• _TRY IT_
Only lines containing the string "computer" belong in the answer; find them in the records and copy them.

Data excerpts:
>>>>>

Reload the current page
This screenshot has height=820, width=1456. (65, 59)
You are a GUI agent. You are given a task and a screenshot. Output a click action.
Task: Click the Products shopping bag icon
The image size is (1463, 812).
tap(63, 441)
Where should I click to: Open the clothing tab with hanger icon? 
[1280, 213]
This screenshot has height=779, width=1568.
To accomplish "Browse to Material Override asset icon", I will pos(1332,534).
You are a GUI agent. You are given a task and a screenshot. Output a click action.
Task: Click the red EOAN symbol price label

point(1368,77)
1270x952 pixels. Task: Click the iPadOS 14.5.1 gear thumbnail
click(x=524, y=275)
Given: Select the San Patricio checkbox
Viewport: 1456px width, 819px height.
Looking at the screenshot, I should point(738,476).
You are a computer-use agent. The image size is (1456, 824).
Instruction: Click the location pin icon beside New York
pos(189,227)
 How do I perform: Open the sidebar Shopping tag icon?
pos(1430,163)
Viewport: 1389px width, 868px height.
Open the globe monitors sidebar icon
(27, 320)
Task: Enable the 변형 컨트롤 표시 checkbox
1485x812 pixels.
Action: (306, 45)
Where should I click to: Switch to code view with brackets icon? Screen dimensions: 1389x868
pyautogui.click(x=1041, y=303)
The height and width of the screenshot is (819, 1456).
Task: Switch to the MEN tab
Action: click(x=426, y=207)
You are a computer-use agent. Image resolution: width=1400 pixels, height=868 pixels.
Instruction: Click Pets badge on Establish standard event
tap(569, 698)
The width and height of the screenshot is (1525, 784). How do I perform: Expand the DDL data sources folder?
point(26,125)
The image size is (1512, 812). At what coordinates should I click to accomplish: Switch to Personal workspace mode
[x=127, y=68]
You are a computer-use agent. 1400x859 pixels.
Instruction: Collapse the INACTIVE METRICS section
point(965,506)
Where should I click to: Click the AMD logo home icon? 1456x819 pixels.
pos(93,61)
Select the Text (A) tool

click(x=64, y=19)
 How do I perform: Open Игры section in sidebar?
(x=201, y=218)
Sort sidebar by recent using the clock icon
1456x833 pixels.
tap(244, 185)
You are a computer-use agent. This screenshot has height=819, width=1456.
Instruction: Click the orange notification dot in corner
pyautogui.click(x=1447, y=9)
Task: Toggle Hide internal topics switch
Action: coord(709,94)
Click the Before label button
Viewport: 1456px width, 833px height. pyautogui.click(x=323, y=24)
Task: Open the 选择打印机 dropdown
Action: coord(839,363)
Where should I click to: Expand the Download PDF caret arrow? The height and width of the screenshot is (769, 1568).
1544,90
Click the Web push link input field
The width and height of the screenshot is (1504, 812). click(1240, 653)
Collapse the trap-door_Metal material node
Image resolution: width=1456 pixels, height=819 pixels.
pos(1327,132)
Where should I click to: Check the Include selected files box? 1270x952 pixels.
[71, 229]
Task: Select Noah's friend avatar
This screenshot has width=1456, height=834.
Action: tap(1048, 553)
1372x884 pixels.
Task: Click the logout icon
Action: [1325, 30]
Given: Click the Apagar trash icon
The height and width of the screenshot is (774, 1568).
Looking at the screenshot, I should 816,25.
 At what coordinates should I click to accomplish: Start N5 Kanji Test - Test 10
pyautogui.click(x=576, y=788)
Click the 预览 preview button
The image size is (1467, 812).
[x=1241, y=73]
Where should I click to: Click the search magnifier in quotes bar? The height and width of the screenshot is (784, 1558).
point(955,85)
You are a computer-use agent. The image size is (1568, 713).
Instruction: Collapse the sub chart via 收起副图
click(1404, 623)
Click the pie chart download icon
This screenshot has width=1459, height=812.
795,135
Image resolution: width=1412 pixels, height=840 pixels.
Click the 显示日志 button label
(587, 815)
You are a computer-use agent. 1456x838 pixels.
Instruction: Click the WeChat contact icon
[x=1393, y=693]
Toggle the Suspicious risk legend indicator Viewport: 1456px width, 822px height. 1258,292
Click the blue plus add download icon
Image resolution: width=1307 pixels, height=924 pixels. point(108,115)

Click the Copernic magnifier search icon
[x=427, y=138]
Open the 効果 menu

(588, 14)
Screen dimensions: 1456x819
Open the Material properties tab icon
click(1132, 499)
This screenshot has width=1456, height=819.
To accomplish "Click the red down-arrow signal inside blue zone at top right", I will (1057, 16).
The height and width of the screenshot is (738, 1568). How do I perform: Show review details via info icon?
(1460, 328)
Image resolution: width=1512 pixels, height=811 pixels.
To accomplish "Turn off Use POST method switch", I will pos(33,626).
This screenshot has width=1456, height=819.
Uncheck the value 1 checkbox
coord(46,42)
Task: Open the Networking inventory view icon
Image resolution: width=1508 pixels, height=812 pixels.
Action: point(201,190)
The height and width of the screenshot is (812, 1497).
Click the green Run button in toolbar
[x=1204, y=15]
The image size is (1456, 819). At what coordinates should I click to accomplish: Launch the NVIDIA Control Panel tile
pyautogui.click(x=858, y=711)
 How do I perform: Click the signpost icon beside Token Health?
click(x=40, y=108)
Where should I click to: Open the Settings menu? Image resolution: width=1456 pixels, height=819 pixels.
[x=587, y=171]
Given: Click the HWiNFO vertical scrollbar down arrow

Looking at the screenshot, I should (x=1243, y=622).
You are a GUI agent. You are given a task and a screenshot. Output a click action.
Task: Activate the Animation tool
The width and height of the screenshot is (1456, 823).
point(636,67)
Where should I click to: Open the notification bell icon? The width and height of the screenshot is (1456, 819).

<<<<<

• _TASK RESULT_
You are a computer-use agent. The image size is (1456, 824).
You are a computer-use agent. Image resolution: width=1400 pixels, height=868 pixels.
You are a computer-use agent. 1400x859 pixels.
You are a computer-use agent. This screenshot has height=819, width=1456.
You are a computer-use agent. The image size is (1568, 713).
You are a computer-use agent. 1456x838 pixels.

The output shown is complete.